Start Date: Nov 01, 2008
End Date: May 01, 2011
Eighty weaned pigs will be randomly allotted to one of 4 equal treatment groups: Group 1 sham inoculated control, Group 2 PRRSV challenge, Group 3 PCV2 challenge, or Group 4 SIV-challenge. On 0 days post-infection (dpi) pigs will receive an intranasal challenge 1 x 10**5 cell culture infectious dose 50% (CCID50) per pig according to their assigned group. Five pigs from each group will be euthanized and necropsied on 1, 3, 6, and 14 dpi. At necropsy, lungs will be scored for gross lesions. Bronchioalveolar lavage fluid (BALF) and tracheal-bronchial lymph nodes (TBLN) will be collected.
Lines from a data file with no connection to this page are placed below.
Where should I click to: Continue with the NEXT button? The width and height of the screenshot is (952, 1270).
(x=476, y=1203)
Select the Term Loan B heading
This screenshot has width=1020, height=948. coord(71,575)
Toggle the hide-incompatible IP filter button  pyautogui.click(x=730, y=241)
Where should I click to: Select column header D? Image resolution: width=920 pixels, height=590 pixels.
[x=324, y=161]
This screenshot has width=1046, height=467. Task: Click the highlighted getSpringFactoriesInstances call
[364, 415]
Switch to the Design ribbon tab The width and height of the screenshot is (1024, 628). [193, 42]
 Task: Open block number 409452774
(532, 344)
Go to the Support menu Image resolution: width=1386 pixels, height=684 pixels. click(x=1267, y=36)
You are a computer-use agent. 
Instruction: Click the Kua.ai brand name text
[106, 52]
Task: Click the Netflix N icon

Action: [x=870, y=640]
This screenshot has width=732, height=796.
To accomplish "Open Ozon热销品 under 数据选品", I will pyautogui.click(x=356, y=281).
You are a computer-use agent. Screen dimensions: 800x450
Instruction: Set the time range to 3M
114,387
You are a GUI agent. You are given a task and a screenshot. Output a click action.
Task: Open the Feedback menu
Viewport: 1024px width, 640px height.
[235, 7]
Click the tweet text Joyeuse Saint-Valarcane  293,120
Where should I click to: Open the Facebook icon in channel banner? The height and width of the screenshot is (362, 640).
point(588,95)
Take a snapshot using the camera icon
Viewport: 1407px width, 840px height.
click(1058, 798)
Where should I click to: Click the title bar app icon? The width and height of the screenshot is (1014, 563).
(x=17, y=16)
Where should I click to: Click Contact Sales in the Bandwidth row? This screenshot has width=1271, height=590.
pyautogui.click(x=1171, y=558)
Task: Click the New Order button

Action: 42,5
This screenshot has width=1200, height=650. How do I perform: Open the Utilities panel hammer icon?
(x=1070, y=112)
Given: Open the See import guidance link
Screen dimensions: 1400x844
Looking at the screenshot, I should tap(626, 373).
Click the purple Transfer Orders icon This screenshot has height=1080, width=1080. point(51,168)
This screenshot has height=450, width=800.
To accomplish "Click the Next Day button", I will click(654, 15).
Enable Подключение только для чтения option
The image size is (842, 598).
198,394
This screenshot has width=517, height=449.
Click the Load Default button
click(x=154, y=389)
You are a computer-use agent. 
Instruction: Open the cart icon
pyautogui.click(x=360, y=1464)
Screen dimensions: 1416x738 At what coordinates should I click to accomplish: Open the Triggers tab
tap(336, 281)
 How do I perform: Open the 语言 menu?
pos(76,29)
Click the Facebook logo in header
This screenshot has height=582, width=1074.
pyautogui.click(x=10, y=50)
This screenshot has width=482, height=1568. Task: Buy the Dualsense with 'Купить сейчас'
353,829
Sections of TBLN and lung will be placed into formalin for histopathology. All 0, 1, 3, 6, and 14 dpi sera and BALF will be tested for respective virus. Total RNA will be collected from TBLN, pooled for each group and timepoint to make 16 libraries, for analysis with a whole-genome expression analysis platform. The data generated will undergo image analysis, base calling, and standard filtering to generate a list of sequence tags and counts. Multidimensional statistical tests will be applied to determine which changes in tag abundance are significant. Tags will be annotated with genomic information and differential gene expression analyzed. The experimental results will be integrated with previous studies to develop a robust model of swine respiratory virus infection. For select genes of interest, significant changes will be validated by real-time RT-PCR, and changes in transcript abundance will be mapped to known metabolic, signaling and other pathways/networks.